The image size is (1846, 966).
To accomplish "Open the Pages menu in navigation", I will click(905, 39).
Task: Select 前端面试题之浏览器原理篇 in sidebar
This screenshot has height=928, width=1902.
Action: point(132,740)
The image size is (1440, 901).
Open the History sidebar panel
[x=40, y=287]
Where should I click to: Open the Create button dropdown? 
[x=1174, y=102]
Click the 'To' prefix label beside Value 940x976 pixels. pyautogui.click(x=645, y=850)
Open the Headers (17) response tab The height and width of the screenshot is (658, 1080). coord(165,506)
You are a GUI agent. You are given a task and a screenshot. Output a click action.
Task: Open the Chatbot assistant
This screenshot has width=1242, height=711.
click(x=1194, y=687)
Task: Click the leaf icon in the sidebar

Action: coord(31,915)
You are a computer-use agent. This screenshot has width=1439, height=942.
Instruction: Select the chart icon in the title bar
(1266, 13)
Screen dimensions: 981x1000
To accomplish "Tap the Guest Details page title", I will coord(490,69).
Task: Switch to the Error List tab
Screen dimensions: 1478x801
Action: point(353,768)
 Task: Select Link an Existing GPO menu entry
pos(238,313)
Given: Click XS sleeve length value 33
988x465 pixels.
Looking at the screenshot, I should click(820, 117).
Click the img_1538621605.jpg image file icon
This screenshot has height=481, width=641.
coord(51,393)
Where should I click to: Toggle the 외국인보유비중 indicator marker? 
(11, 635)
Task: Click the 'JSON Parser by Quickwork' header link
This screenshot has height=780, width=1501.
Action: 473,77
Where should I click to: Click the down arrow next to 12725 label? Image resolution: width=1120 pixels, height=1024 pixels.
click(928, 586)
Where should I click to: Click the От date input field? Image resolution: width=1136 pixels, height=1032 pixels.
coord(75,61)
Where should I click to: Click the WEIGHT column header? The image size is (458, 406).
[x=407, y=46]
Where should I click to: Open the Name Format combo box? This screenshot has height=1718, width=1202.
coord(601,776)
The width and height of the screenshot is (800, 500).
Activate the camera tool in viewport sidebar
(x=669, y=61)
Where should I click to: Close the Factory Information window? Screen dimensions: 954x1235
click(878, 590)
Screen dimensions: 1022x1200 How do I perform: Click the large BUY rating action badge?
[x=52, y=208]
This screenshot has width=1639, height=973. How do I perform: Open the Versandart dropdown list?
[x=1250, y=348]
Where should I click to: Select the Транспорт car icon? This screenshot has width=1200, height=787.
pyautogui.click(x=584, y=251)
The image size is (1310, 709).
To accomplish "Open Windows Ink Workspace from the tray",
________
Task item -
List all lines in the material containing the string "accomplish".

Task response -
To accomplish "Open the Pages menu in navigation", I will click(905, 39).
To accomplish "Tap the Guest Details page title", I will coord(490,69).
To accomplish "Open Windows Ink Workspace from the tray",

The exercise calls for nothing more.